A notícia da zona tampão gerou preocupações da comunidade internacional sobre o uso de mais território palestino, particularmente nos EUA, que têm sido o principal apoiador de Israel durante a guerra.
"Não apoiamos qualquer diminuição do território de Gaza", alertou o secretário de Estado americano, Antony Blinken, em 25 de janeiro.
O Departamento de Estado não respondeu aos questionamentos da AP sobre a análise da demolição na possível zona de amortecimento. No entanto, o porta-voz do Departamento de Estado, Matthew Miller, disse na quarta-feira a jornalistas que as autoridades "levantaram com (Israel) a questão do estabelecimento de uma zona tampão".

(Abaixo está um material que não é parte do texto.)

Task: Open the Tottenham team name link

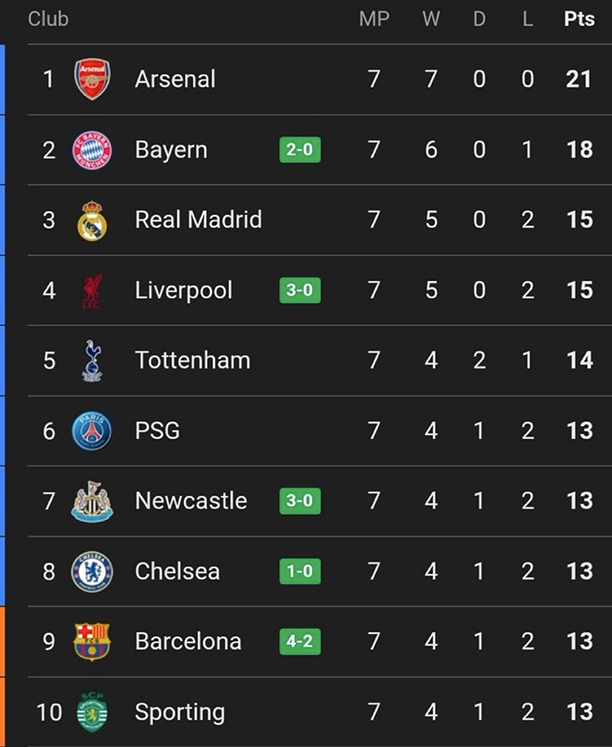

"Vou dizer que deixamos claro para eles a mesma coisa que dissemos publicamente, que é que somos contra qualquer redução no tamanho do território de Gaza", disse Miller.
O QUE DIZEM OS PALESTINOS?
Enquanto isso, houve um crescimento contínuo dos assentamentos israelenses na Cisjordânia sob o governo de extrema direita de Benjamin Netanyahu.
Isso mina ainda mais as perspectivas de um Estado palestino independente na solução de dois Estados há muito buscada para a crise israelense-palestina de décadas. Os palestinos querem a Cisjordânia, Jerusalém Oriental e a Faixa de Gaza - áreas capturadas por Israel na guerra do Oriente Médio de 1967 - para seu futuro Estado.
O Ministério das Relações Exteriores palestino, subordinado à Autoridade Palestina que supervisiona a Cisjordânia ocupada, disse em um comunicado que "Israel continua a implementar sua ocupação e projetos coloniais na Faixa de Gaza, evidentes em seu recente início do que chama de 'zonas tampão' ao longo das fronteiras da Faixa de Gaza".
O alto funcionário do Hamas, Basem Naim, disse que o Hamas, que governa a Faixa de Gaza, estava "determinado a não deixar isso acontecer" quando questionado sobre os possíveis planos israelenses para uma zona tampão. Ele não entrou em detalhes.
Os escritores da Associated Press Josef Federman e Isabel DeBre contribuíram para este relatório.